Web archiving is the process of collecting websites and the information that they contain from the World Wide Web, and preserving these in an archive. Web archiving is a similar process to traditional archiving of paper documents. The information is selected, stored, preserved and made available to the public. Websites are archived through web crawls, which capture digital snapshots of a website at the time of the crawl. The South Carolina Department of Archives and History (SCDAH) uses an automated web crawler operated by the Internet Archive to preserve state agency websites. The Internet Archive is a 501(c)(3) non-profit founded in 1996 with the purpose of offering permanent access to collections that exist in digital format. In fall of 2005, the Internet Archive began pilot testing their new subscription service, Archive-It, which allows institutions to build, manage and search their own unique web archives. The South Carolina Department of Archives and History began using Archive-It in 2007 to archive state agency websites. The South Carolina State Government Website Archives allows you to view South Carolina state agency websites from past dates, providing free and open access to the information long after the sites have changed on the live web.
What Do State Agency Website Archives Contain?
The South Carolina State Government Website Archives is composed of websites created by the state agencies of South Carolina’s government. These websites contain a number of digital assets including but not limited to: minutes taken at the meetings of Boards and Commissions; photographs and video of significant events in the state’s history; state-wide statistics; governmental policies; and other significant and related records. When seen as a whole, the South Carolina Government Website Archives documents the state's information and educational priorities, and also shows the development of the government's web presence over time.
How Do You Search the South Carolina State Government Website Archives?
There are two ways to search the South Carolina State Government Website Archives. The first is through the South Carolina Electronic Records Archive (SCERA). On the SCERA home page mouse over to the navigation bar on the right hand side labeled “In This Section.” Click on “Web Site Archives.” Under “Web Site Archives,” you can view an introduction to the South Carolina State Government Website Archives or click on one of the collections. View an example below.

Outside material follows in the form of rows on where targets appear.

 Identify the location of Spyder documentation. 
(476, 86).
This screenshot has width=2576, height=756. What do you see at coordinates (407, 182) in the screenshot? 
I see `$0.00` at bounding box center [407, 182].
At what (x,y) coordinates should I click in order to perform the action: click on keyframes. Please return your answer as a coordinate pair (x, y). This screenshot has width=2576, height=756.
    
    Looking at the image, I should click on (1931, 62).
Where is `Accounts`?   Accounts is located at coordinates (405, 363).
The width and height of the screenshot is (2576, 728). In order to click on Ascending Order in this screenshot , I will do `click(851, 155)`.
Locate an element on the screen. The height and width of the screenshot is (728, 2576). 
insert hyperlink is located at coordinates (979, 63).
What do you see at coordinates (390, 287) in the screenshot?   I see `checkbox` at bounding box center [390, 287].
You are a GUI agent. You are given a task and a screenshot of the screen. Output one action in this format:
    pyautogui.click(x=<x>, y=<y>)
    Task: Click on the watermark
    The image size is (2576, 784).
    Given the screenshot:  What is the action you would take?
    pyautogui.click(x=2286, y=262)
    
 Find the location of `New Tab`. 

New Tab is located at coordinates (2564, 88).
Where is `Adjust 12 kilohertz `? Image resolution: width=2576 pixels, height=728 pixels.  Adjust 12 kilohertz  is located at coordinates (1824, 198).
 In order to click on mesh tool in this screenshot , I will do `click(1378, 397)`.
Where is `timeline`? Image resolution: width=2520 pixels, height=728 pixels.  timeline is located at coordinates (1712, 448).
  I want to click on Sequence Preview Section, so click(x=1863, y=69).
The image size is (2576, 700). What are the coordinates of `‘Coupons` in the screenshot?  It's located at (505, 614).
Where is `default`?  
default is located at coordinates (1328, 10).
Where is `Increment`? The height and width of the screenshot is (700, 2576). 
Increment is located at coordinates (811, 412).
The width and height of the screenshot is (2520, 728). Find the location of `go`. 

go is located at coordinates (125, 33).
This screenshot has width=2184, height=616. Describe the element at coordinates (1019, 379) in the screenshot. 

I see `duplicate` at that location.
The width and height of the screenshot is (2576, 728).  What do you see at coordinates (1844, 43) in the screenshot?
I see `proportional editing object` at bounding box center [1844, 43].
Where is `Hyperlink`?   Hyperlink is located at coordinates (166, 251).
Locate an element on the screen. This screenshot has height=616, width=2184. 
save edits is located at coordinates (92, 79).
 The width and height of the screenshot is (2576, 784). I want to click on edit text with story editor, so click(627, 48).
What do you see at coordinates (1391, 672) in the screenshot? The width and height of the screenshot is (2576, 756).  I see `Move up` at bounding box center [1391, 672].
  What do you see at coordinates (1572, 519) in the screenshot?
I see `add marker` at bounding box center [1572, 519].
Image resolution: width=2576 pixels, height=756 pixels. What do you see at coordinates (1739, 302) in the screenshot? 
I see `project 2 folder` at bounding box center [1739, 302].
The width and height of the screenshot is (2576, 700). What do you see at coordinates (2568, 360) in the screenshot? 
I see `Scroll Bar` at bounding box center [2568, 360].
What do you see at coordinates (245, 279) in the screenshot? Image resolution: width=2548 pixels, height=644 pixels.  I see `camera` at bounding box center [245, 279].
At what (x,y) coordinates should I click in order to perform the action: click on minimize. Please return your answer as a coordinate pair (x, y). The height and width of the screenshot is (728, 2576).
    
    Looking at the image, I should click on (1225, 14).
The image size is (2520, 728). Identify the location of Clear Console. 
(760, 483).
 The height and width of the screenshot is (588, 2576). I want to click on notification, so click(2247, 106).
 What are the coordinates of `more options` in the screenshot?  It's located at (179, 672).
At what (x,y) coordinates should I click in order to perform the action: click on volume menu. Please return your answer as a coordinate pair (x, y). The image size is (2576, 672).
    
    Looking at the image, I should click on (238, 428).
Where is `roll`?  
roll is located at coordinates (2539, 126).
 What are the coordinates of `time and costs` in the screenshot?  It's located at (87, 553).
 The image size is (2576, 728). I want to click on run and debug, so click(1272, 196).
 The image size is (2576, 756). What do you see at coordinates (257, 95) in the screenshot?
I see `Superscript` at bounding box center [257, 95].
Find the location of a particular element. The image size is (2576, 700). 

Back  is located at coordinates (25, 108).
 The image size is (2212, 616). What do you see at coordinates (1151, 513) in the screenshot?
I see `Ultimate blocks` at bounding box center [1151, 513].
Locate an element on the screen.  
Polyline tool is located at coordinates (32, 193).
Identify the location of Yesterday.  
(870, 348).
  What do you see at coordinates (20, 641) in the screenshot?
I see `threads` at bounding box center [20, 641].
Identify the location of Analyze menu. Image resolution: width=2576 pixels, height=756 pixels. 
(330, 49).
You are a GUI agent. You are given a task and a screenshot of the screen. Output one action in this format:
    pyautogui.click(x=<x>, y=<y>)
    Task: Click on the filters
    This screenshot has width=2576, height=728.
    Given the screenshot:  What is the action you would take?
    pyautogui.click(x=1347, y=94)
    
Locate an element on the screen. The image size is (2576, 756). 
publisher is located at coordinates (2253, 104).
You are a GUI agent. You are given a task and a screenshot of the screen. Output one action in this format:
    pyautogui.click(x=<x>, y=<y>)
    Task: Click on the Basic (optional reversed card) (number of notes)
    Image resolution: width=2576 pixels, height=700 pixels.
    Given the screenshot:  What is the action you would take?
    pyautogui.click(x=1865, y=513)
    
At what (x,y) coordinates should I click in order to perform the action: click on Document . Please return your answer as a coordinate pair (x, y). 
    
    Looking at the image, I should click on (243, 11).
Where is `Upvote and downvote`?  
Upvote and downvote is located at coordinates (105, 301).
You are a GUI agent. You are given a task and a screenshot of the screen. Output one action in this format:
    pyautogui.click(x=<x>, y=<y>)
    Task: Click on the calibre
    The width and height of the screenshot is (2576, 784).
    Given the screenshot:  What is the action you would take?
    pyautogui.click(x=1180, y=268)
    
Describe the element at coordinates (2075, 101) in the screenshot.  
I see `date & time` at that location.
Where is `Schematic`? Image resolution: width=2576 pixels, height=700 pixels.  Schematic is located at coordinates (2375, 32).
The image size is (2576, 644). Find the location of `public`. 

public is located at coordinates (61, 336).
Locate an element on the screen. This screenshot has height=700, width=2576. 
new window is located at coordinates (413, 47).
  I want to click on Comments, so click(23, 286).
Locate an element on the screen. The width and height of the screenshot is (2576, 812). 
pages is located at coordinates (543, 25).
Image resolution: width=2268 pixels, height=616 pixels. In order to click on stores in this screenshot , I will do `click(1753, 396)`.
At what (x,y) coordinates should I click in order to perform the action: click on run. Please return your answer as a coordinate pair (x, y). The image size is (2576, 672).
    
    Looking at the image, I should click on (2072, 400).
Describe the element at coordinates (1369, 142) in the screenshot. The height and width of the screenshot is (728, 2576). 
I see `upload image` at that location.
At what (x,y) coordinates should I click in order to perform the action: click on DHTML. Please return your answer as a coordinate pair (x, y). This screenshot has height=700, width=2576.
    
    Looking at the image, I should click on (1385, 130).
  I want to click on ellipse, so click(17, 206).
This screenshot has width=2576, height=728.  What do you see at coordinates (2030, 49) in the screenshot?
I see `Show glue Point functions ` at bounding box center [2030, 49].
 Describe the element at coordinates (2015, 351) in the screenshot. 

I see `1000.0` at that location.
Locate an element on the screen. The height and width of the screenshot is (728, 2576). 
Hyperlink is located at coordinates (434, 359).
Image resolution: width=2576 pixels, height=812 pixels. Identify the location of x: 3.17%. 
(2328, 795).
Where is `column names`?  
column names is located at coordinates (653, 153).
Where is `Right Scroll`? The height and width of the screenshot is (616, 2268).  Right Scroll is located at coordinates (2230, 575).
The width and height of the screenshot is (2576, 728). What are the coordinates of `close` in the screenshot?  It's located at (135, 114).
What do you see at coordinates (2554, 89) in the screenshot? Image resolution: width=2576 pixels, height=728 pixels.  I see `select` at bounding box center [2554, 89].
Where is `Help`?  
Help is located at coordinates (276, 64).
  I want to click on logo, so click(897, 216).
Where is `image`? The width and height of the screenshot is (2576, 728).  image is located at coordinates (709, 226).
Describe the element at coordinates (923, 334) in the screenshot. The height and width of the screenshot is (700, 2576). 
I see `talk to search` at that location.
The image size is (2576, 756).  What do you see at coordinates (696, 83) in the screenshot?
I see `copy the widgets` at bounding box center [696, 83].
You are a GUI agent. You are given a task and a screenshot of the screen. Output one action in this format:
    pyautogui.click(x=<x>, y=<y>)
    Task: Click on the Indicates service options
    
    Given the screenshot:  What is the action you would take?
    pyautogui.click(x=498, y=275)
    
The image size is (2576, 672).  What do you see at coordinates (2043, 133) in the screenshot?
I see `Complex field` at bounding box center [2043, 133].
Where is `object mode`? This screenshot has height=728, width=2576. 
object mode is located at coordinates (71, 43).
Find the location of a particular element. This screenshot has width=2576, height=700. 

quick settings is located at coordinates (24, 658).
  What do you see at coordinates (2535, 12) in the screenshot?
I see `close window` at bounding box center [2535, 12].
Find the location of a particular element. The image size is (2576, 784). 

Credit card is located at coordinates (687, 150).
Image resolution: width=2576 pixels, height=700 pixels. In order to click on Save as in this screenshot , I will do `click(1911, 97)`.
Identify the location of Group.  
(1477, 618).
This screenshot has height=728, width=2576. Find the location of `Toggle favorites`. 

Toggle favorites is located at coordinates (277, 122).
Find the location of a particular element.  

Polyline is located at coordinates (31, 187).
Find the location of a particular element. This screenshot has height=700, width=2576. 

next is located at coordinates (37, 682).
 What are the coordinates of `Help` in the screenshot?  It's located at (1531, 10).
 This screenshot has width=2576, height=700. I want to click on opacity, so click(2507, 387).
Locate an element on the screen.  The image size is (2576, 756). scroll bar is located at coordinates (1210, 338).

Archived websites are separated into 4 collections or categories: (1) Governor, Cabinet Agencies, and Misc. Sites, (2) State Agencies A-L, (3) State Agencies M-Z, and (4) South Carolina Redistricting Websites, 2001-2011. SCERA provides a list of state agency websites that has been captured since 2007. For example, if you click on the link for the Office of the Governor Website from 2011 to the present you will be able to see all the website captures from that time period. You can click on any of the dates to see what the Governor’s website looked like on that day and the information it provided.
The second way to search is through the Archive-It website. Archive-It allows you to narrow your search by subject, date, and keyword searches. This is helpful if you are looking to search the websites by subject rather than focusing on one single agency’s site. For example if you are looking for state agencies that deal with health in any capacity, you can simply type health in the search bar. Through Archive-It you can also search by collection or state agency. To search the Archive-It site for South Carolina state agency websites type South Carolina Department of Archives and History into the “Explore Collecting Organizations” search bar. The SCDAH organization page will come up and list the four collections available to search.
Why Is It Important To Crawl State Agency Websites?
Technology and website appearances have changed and will continue to change rapidly. In some cases websites can even lose data, both intentionally and accidentally. For example, Myspace, a popular social networking site in the 2000s lost 12 years of music uploads from its users in 2019 during a migration project. Websites like Facebook and Google have also either accidentally lost data or intentionally deleted it. The impermanence of the web has created a necessity to archive the information. In the case of state agency websites, archiving this material allows us to take a glance back long after the look of a website and information has been changed or removed. Websites are regularly updated and the information is constantly changing. It is essential to capture these records for preservation.
In addition to the information state agencies document, archiving this material is important because of its accessibility. Unlike traditional paper records we bring in at the Archives, this material is available to anyone with a computer and access to the internet. If someone is looking for Governor’s proclamations from 2007 and cannot make a trip to the Archives to look in the Governor’s papers, this information is available through captures of the Office of the Governor website.
The internet is a vital means of communication. In addition to reports, minutes, and policies, the state agency websites document leadership changes, current events in the state, agency initiatives, and other important information that might not be documented elsewhere. It is becoming more common for information to be published solely on the web. Websites are an essential part of how state government functions and document a state agency’s communication with the public. Through the Archive-It service, the SCDAH preserves and promotes access to the websites and records of all South Carolina state agencies.